» Work instruction:
As the answer, give a copy of each line below that includes the word "This".

» Data listing:
━━━━━━━━━━
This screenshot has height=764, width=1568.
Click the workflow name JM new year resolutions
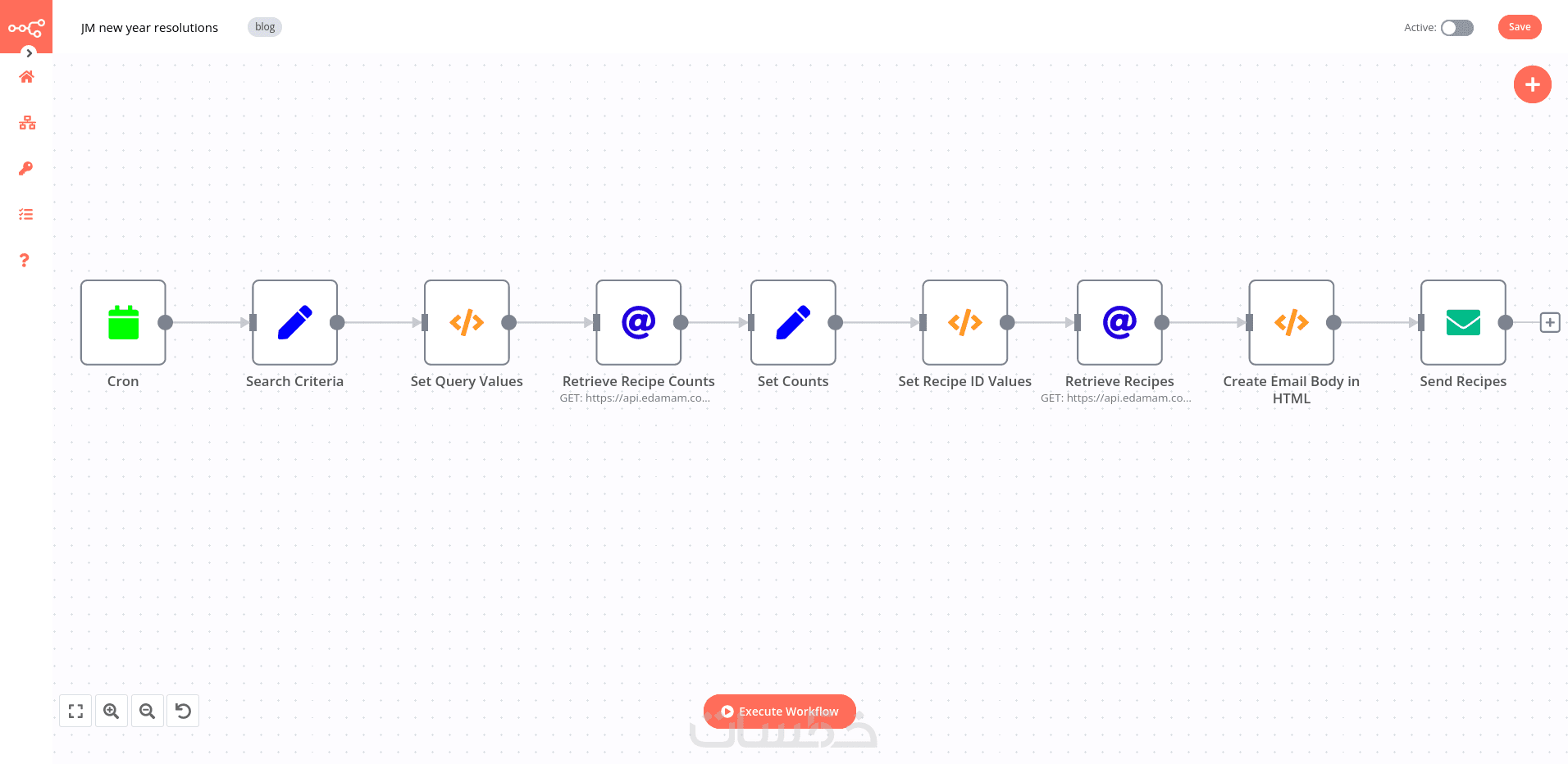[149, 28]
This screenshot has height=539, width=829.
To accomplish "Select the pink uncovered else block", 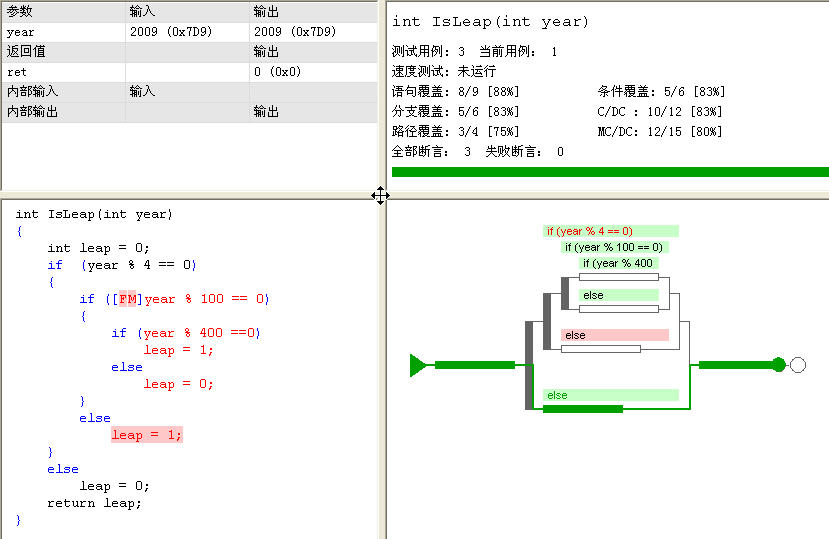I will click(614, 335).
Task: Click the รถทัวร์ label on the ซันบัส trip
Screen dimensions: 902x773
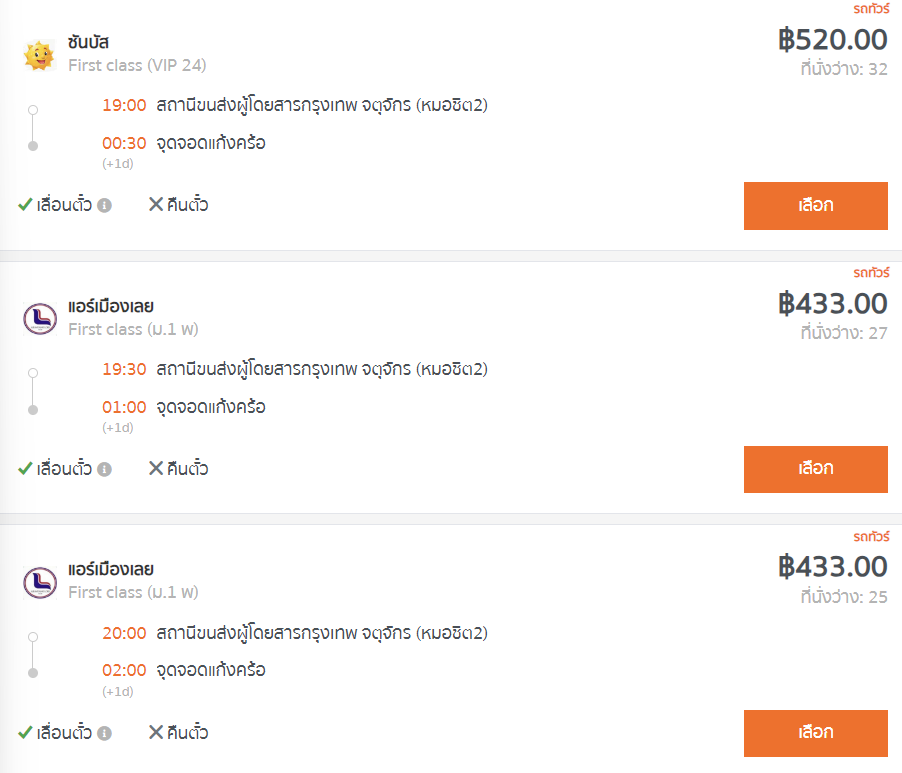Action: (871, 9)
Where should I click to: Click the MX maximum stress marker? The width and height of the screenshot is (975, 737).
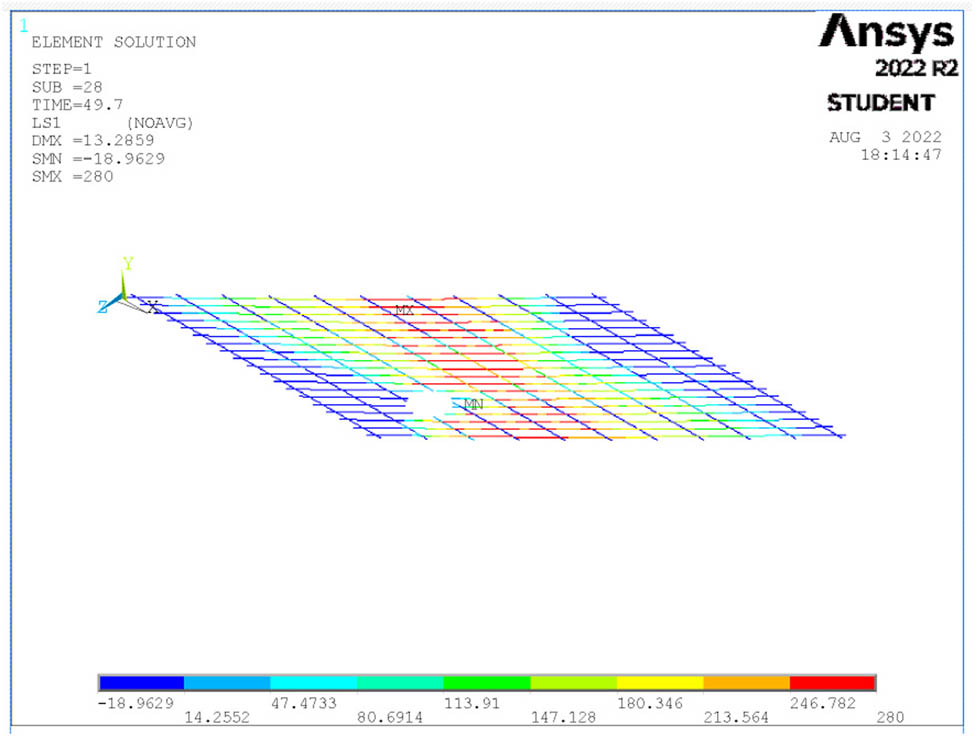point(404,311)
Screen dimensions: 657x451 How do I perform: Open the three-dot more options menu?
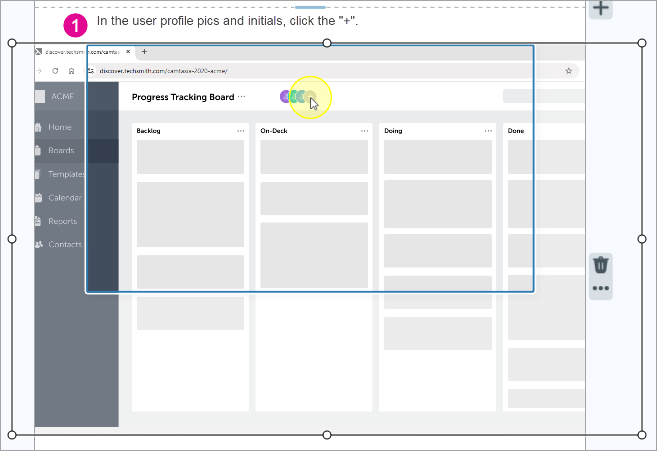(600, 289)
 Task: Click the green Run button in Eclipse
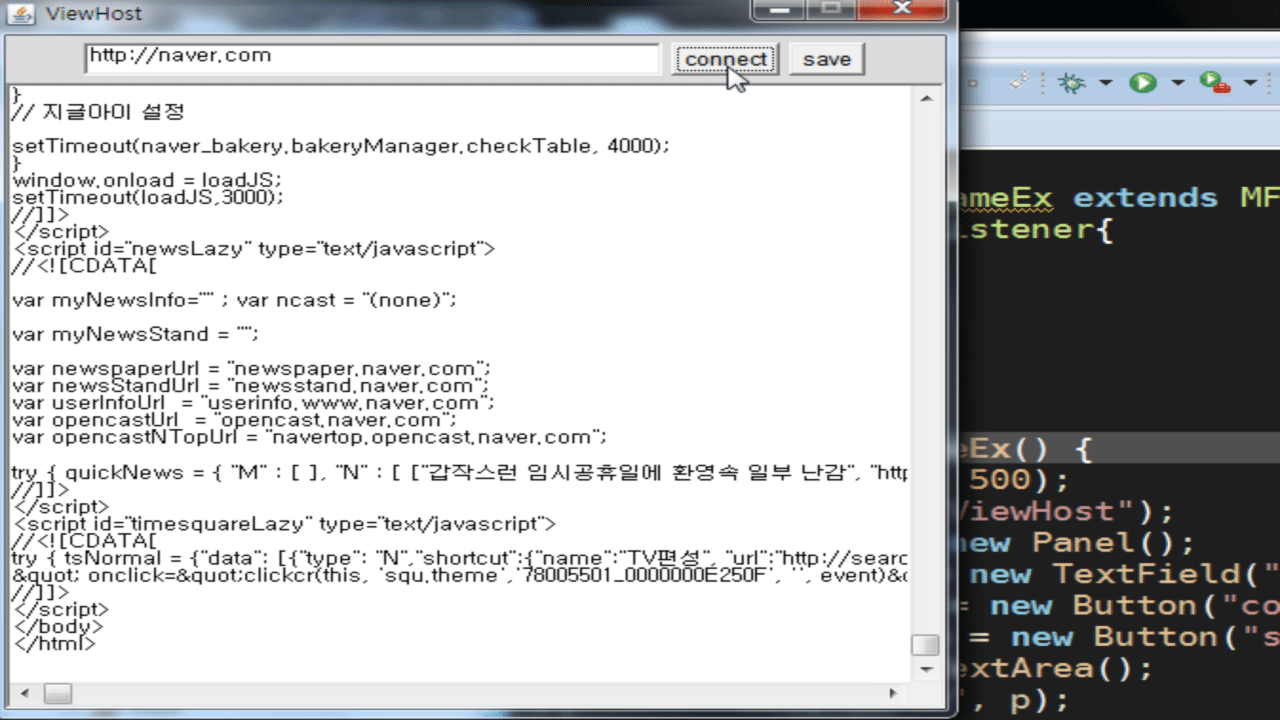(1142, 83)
━━━━━━━━━━
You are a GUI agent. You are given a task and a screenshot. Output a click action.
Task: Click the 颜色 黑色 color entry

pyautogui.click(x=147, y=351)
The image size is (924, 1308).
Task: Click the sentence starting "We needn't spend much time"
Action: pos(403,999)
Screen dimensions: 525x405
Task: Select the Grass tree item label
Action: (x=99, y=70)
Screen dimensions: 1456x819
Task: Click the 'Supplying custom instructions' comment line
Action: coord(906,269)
━━━━━━━━━━
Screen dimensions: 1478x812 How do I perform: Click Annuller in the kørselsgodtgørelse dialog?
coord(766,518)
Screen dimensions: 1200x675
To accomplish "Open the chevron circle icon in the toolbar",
━━━━━━━━━━
» Response area:
This screenshot has height=764, width=1568.
This screenshot has height=539, width=829.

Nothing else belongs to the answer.